When you are training for an event you will often have mapped out routes and training distances, worked out your diet and nutrition but often we tend to neglect one of the most important factors when training for an event ... "Body Maintenance and Recovery"!
Massage should form part of any training schedule and form an integral part of an effective recovery program. It can help the body to heal and strengthen between training days.
Key Benefits of Massage When Training for An Event
1. Faster Recovery
Massage therapy has been shown to decrease cortisol levels in the body. This enables the body to enter a recovery mode.

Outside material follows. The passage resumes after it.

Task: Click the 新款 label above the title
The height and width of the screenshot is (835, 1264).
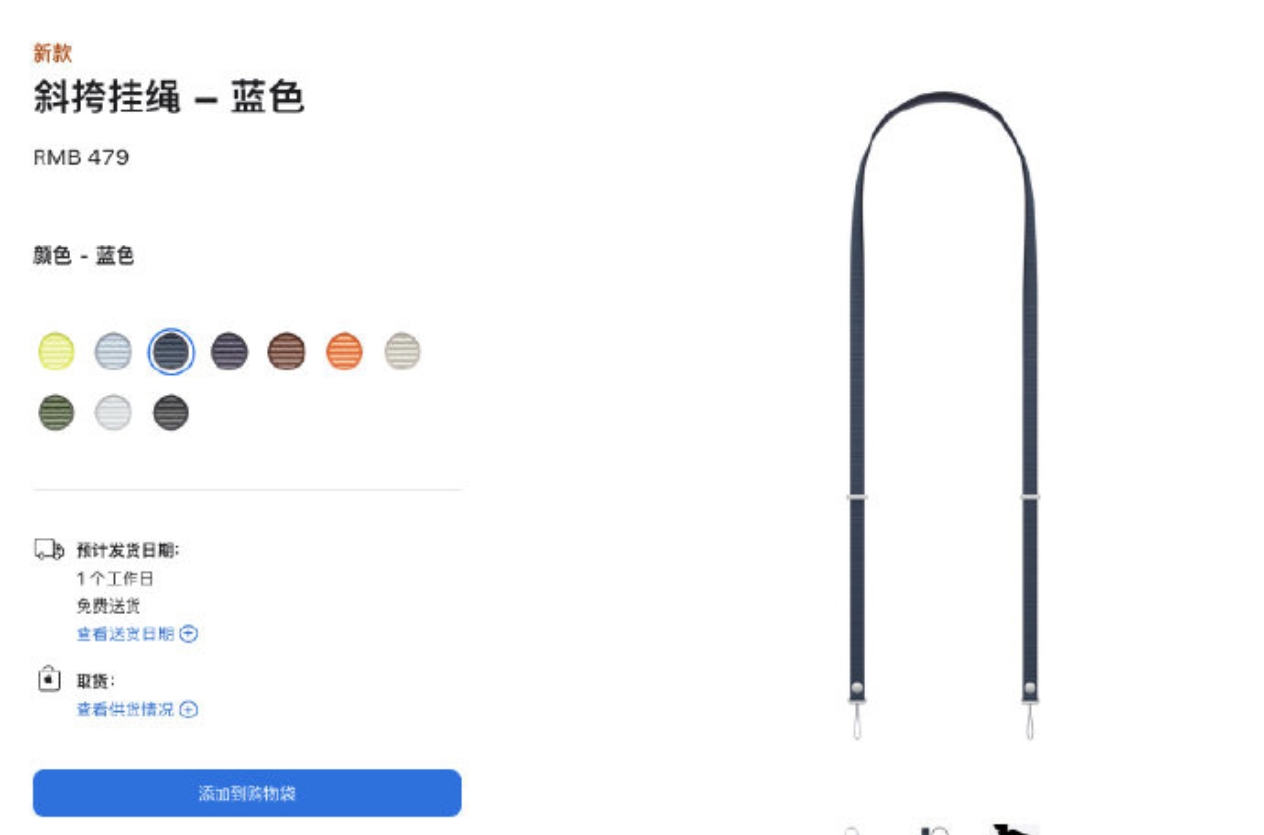Action: coord(53,53)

The increased and enhanced blood circulation helps to relieve muscle tension, reduce soreness and helps with a faster recovery.
2. Improves Circulation
You may not realise it, but massage affects the cardiovascular system. It dilates blood vessels, which helps them work more efficiently to promote circulation. This manual assistance of encouraging venous blood flow back to the heart enhances blood flow, which delivers fresh oxygen and nutrients to the tissue and promotes the removal of waste products.
This improved blood and lymph flow helps brings damaged, stiff, and tense muscles the rich blood supply they need to promote healing.
3. Better Movement
Massage can help with increasing blood flow allows the tissues (muscle and fascia surrounding the muscle) which can help release the tightness of trigger points of muscles and which can help enable moew fluid movement.
4. Promotes Relaxation
Massage can help with reducing stress and tension while promoting relaxation by activating your parasympathetic nervous system.
This can help reduce any mental stress and anxiety which could hinder performance and focus.
How Often Should You Have A Massage?
This will be different for everyone and it will depend on how often you are training, at what intensity, previous injury and cost.
Some elite athletes will have daily massage leading up to an event, for others every 2-3 weeks can work well in between your own maintenance program which should include Foam Rolling and Stretching.
However if you already have an event in the diary then it is worth scheduling in your regular maintenance massages leading up to this.
Pre- Event - every 2-3 weeks.
Post Event - 2-3 days after your event to help with recovery and to reduce any muscle soreness.